1. Field of the Invention
The invention relates to the field of memory arrays. More particularly, the invention relates to a process for efficiently evaluating the operability of memory chips.
2. Description of the Related Technology
Substantially all modern electronic computers rely on semiconductor memory or memory chips to store data for processing by a central processing unit (CPU). Such computers employing memory chips vary from simple computers, such as those contained in telephone answering machines, to highly complex supercomputers employed for complicated scientific projects. The operability and functionality of these memory chips must be guaranteed after being manufactured. One or more defective memory locations in a memory of a computer used to perform scientific calculations may cause substantial problems.
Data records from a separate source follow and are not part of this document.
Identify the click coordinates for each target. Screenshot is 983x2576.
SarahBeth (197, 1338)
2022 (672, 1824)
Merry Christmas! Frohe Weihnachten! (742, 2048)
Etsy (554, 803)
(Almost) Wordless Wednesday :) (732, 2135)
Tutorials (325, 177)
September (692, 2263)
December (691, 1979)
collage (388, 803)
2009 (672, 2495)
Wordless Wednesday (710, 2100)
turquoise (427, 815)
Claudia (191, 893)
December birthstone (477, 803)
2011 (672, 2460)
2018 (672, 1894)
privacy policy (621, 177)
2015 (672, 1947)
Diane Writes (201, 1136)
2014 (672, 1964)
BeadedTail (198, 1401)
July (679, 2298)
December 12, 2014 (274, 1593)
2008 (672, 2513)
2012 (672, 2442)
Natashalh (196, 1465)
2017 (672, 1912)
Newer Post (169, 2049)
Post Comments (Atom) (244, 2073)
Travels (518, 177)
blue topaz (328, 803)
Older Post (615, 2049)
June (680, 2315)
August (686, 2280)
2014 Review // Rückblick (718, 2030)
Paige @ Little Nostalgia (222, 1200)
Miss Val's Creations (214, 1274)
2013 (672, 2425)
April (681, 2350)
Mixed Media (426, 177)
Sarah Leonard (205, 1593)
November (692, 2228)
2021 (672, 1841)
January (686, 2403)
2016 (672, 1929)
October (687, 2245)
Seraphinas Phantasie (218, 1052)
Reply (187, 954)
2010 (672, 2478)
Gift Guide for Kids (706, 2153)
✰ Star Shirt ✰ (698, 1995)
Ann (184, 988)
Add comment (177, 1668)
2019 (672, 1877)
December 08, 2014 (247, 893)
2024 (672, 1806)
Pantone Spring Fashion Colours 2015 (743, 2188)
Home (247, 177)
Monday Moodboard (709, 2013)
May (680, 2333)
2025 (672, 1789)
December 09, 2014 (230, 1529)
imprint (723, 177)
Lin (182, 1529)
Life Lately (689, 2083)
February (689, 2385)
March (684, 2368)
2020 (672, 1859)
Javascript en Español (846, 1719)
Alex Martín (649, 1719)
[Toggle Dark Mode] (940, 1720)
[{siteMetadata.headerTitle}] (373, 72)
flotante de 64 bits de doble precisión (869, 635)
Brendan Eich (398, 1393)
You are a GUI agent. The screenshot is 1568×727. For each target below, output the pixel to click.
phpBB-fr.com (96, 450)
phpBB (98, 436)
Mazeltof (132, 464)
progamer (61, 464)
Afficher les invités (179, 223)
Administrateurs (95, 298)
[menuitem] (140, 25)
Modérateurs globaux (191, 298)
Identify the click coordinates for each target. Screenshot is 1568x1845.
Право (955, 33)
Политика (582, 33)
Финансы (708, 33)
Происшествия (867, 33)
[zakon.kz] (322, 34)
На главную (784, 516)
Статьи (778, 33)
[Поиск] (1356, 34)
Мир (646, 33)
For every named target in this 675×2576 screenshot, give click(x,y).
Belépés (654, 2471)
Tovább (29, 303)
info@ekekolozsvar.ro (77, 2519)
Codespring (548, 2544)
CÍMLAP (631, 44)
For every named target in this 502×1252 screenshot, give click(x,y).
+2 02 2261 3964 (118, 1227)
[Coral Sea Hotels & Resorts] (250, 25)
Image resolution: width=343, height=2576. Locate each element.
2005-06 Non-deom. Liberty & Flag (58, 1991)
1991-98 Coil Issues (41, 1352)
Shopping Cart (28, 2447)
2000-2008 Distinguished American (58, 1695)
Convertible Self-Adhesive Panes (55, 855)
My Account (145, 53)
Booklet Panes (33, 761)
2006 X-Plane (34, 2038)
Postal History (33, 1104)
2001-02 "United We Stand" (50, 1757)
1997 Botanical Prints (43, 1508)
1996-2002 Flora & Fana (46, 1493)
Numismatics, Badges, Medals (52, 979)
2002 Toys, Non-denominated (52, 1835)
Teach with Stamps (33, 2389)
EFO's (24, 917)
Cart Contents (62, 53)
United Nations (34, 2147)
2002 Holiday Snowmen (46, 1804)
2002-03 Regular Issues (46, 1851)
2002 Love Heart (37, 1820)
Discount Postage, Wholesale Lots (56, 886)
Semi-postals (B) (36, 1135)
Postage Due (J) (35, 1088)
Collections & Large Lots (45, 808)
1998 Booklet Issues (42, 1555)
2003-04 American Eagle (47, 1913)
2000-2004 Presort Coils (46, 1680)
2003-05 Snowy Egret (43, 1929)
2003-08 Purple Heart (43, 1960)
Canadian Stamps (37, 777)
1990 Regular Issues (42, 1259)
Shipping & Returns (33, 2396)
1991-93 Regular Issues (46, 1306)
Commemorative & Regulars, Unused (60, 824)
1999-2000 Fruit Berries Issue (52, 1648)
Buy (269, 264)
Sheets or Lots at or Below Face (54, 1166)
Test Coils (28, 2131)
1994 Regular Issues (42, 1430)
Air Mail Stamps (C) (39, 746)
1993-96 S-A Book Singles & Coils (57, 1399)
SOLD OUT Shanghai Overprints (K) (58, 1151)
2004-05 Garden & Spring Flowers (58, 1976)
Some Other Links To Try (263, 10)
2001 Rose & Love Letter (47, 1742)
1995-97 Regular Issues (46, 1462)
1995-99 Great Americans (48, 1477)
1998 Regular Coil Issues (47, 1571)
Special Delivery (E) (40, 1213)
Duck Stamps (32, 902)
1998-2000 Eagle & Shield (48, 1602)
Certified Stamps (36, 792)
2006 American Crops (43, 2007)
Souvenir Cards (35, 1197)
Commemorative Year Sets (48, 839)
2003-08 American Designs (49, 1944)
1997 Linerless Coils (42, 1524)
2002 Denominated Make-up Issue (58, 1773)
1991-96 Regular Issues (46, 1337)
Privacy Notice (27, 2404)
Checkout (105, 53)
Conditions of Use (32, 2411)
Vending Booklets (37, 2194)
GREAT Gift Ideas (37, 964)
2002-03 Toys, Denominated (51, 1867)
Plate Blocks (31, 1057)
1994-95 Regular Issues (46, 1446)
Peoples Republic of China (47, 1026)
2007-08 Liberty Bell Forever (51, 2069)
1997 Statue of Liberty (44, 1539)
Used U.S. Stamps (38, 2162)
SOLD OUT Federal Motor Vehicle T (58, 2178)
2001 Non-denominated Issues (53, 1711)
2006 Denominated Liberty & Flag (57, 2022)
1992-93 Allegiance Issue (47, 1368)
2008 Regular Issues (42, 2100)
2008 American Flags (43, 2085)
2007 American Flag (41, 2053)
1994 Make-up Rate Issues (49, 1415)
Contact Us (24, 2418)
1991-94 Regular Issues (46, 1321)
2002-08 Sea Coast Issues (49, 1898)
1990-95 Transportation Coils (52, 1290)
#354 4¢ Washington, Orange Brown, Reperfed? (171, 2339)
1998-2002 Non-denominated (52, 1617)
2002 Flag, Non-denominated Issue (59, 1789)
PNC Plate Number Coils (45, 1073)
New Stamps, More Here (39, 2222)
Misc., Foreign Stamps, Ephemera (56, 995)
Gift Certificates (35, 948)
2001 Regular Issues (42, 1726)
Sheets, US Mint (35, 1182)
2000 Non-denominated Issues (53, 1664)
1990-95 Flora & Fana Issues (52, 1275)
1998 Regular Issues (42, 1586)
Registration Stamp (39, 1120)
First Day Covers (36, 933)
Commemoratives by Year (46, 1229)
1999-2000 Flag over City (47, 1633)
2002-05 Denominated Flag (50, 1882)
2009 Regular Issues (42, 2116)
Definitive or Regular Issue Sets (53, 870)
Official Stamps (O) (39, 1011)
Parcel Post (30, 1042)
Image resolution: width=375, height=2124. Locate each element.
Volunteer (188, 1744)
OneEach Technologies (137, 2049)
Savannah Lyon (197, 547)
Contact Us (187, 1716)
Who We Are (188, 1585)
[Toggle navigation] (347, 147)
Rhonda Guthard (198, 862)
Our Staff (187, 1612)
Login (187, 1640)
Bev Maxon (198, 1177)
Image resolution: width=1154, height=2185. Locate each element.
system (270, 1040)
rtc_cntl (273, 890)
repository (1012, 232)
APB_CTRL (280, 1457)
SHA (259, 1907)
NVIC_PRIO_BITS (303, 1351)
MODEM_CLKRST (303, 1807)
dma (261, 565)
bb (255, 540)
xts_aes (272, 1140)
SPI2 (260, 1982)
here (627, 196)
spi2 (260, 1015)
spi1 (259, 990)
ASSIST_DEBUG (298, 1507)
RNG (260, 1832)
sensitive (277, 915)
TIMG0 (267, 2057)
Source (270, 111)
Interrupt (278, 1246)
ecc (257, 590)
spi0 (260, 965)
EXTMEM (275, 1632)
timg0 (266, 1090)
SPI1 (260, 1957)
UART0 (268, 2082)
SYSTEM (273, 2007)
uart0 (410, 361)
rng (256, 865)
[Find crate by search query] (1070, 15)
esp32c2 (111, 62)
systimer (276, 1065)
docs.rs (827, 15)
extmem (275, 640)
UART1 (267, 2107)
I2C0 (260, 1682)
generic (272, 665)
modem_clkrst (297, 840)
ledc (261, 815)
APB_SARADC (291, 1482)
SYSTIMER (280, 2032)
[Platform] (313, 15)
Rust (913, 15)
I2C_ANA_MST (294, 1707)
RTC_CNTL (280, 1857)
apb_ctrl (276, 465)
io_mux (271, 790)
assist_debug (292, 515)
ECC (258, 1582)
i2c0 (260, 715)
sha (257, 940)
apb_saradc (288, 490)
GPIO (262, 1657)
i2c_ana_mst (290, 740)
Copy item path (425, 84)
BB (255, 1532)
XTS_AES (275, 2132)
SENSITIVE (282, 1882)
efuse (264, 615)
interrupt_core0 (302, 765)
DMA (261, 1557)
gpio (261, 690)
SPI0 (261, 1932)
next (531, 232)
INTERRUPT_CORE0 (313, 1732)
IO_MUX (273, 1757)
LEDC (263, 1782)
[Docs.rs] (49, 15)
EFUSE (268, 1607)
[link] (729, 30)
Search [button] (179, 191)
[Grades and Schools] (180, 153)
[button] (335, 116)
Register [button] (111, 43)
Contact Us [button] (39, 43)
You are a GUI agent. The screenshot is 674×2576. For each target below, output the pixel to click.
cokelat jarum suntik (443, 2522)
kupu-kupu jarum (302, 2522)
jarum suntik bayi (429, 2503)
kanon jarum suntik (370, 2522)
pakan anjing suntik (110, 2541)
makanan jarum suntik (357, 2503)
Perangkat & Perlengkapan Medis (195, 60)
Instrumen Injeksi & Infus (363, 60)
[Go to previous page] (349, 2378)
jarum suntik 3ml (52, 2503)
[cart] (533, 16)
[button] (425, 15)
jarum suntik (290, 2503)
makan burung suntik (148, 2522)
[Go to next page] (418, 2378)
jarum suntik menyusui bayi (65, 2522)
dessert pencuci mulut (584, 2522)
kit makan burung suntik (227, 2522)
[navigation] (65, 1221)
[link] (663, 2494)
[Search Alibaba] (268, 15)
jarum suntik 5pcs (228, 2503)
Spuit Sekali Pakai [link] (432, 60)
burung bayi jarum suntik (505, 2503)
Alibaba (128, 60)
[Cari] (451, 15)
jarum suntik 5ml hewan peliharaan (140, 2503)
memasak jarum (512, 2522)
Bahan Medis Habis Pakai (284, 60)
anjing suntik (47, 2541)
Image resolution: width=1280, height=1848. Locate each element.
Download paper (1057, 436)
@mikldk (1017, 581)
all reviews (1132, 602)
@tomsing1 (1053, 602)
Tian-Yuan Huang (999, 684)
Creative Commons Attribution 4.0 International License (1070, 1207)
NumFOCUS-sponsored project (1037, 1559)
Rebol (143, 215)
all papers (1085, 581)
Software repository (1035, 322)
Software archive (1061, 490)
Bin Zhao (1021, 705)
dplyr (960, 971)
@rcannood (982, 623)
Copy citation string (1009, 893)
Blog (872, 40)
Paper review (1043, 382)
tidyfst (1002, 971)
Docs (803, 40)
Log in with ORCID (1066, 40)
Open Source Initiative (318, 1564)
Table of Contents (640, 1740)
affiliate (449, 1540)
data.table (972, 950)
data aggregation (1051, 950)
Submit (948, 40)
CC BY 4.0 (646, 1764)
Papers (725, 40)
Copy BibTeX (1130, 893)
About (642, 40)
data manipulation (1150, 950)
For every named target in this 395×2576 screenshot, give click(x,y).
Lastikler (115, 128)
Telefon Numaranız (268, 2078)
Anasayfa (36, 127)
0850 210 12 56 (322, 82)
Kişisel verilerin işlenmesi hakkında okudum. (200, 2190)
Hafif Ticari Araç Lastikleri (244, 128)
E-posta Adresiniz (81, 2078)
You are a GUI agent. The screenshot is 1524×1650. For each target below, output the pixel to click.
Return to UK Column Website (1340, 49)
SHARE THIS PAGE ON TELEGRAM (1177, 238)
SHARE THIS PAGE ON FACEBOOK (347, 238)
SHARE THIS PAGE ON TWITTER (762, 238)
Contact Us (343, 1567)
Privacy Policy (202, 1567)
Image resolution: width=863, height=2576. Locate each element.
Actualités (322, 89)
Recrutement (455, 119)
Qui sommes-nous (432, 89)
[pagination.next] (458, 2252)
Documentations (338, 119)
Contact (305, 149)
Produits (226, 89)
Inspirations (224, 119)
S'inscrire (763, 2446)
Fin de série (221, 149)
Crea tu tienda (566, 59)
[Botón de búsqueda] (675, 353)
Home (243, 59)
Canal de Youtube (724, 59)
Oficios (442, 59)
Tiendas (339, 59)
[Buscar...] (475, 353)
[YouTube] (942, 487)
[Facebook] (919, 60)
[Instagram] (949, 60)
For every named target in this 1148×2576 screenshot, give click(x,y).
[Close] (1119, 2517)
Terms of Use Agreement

Although current manufacturing techniques have substantially reduced the number of defective memory locations, excessive numbers of defective memory locations are still produced during the fabrication of computer memory. Those defective memory locations can be caused by an error in any of numerous steps taken during the manufacture of the memory chips such as is seen in semiconductor crystalinity defects and electrical connector discontinuities. Although memory chips with such defective memory locations typically represent a small portion (less than 1%) of the total number of memory chips produced, the actual number of such defective memory chips is substantial since computer manufacturers create many millions of memory chips each year.
Each memory chip includes a memory array, which is the area of the memory chip that stores bits of information. The array consists of rows and columns, with a cell at each intersection to store a bit. Manufacturers often use diagnostic programs to test each memory array before the array is shipped to the customers. These programs test the operability of each memory chip by writing a value into each memory cell and then reading the contents of that cell. If the value read from the memory cell is the same as that which was written into the memory cell, that particular memory cell is presumed to be functional.
FIGS. 1a and 1b are block diagrams illustrating the internals of some conventional memory chips. FIG. 1a illustrates a 4 Megabyte (M).times.4 memory chip 100. The memory chip 100 has four memory arrays 102-108, each holding 4M of storage cells. The memory arrays 102-108 have 2048 rows and 2048 columns of memory cells. Each of four pins 110.varies.116 allows access to one of the memory arrays 102-108. FIG. 1b illustrates a 2M.times.8 memory chip 118. The memory chip 118 has 8 memory arrays 120-126. The memory arrays 120-126 each hold 2M of memory. Each of the memory arrays 120-126 contains 1024 rows and 2048 columns of memory cells.
FIG. 2 is a diagram illustrating two traditional memory chip handlers 200. Since thousands of memory chips need to be tested, memory chip handlers have been created to manipulate the memory chips for testing. An example of a commercial handler is the Atrium M4300 by Simtek. The handlers 200 carry a plurality of memory chips 202. Each of the handlers 200 can typically hold up to 32 memory chips at one time 202.
The handlers 200 are both connected to a testing computer 204 which runs a series of diagnostic tests on the memory chips 202. An example of a testing computer 204 is the Mongoose J994 manufactured by Teradyne. The testing computer 204 performs such tests as applying a range of voltages to the memory chips 202 as well as performing several types of memory diagnostic tests. However, one problem with the current testing computers is that they run the diagnostic tests on all of the memory in a memory array even upon the identification of a malfunctioning memory cell. If the memory chip 202 has a number of bad or marginal cells, time is wasted testing the entire memory array since the identification of a single malfunctioning cell often makes the memory chip not salable.
Additionally, such a testing process has been found to be very time consuming, especially in the retesting of previously identified bad memory chips. Bad memory chips 202 are often re-tested to re-evaluate whether a memory chip 202 was mis-identified. Sometimes, memory chips 202 appear to be malfunctioning due to faulty contacts with the handlers 200. Thus, a second evaluation of the memory chips 202 that failed the first testing may reveal that some of the memory chips 202 are actually operational. However, even though most of the cells are bad, traditional testing methodologies evaluate all of the memory cells on the memory chip before proceeding to the next chip. This thorough evaluation of all of the memory cells in the memory chip, after identifying some of the cells on the memory chip as malfunctioning, wastes time.
Therefore, memory chip manufacturers are in need of a testing process and system which would test memory chips in an efficient and cost effective manner.